# start of Given entries

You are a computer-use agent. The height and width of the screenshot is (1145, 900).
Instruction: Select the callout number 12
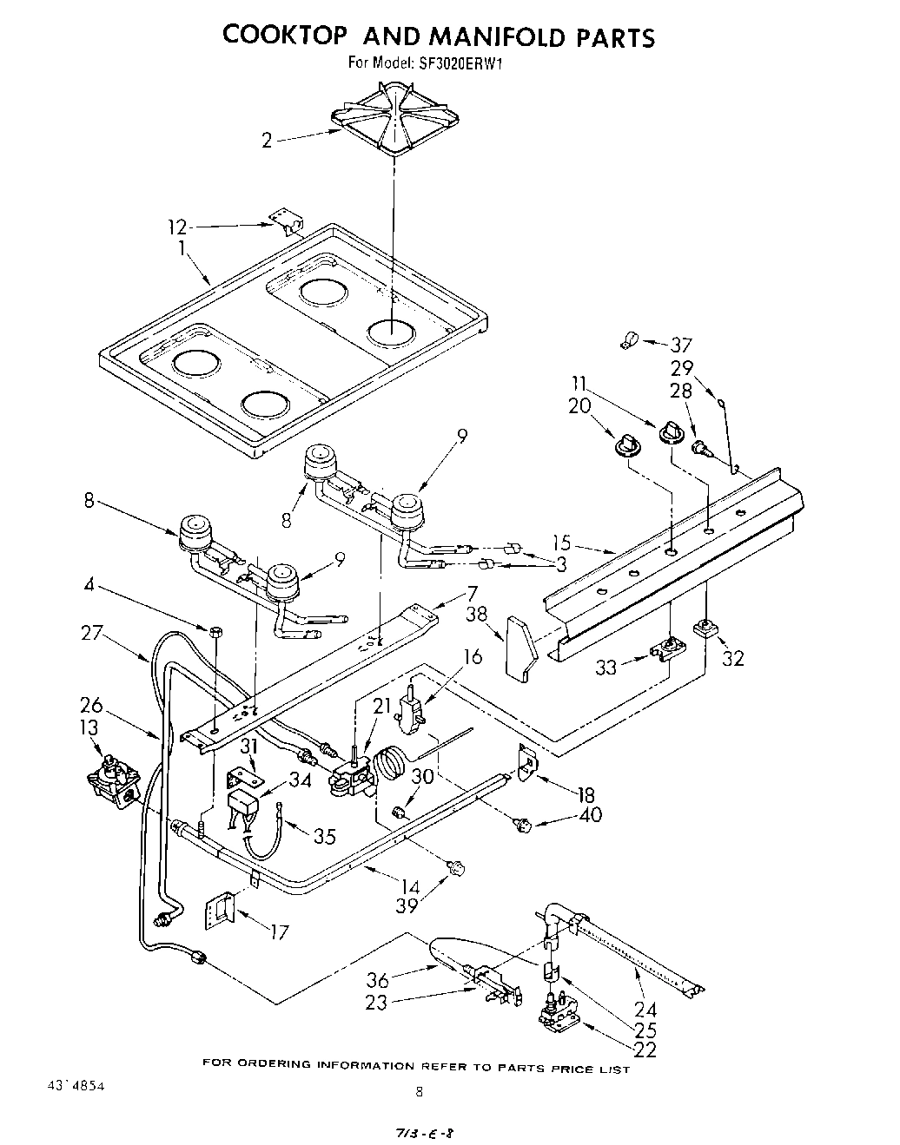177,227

# end of Given entries
# start of Given entries

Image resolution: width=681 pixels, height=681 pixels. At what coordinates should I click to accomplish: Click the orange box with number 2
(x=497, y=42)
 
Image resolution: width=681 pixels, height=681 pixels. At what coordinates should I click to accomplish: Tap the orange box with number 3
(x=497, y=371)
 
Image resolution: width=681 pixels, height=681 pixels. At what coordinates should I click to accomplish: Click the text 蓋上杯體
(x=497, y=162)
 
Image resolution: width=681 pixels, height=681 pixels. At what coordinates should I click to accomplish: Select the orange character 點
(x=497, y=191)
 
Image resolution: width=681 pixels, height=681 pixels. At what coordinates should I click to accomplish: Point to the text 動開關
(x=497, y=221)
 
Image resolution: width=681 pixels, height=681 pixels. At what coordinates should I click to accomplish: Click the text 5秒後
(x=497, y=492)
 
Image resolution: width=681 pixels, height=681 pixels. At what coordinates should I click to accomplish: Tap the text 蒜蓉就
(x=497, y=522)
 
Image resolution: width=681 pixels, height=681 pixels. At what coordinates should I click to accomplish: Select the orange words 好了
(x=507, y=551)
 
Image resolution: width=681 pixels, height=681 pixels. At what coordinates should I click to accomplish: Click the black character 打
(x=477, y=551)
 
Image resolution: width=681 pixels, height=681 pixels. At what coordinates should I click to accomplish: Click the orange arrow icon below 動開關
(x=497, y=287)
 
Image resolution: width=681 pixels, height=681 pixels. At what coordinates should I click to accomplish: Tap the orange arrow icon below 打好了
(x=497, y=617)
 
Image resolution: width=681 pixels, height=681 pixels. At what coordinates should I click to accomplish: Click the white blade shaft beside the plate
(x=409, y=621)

# end of Given entries

§ Given request:
Copy out the records again word for word, beginning at the line that contains "orange words 好了" and stopping after the line that contains "(x=409, y=621)".

§ Task response:
Image resolution: width=681 pixels, height=681 pixels. At what coordinates should I click to accomplish: Select the orange words 好了
(x=507, y=551)
 
Image resolution: width=681 pixels, height=681 pixels. At what coordinates should I click to accomplish: Click the black character 打
(x=477, y=551)
 
Image resolution: width=681 pixels, height=681 pixels. At what coordinates should I click to accomplish: Click the orange arrow icon below 動開關
(x=497, y=287)
 
Image resolution: width=681 pixels, height=681 pixels. At what coordinates should I click to accomplish: Tap the orange arrow icon below 打好了
(x=497, y=617)
 
Image resolution: width=681 pixels, height=681 pixels. At what coordinates should I click to accomplish: Click the white blade shaft beside the plate
(x=409, y=621)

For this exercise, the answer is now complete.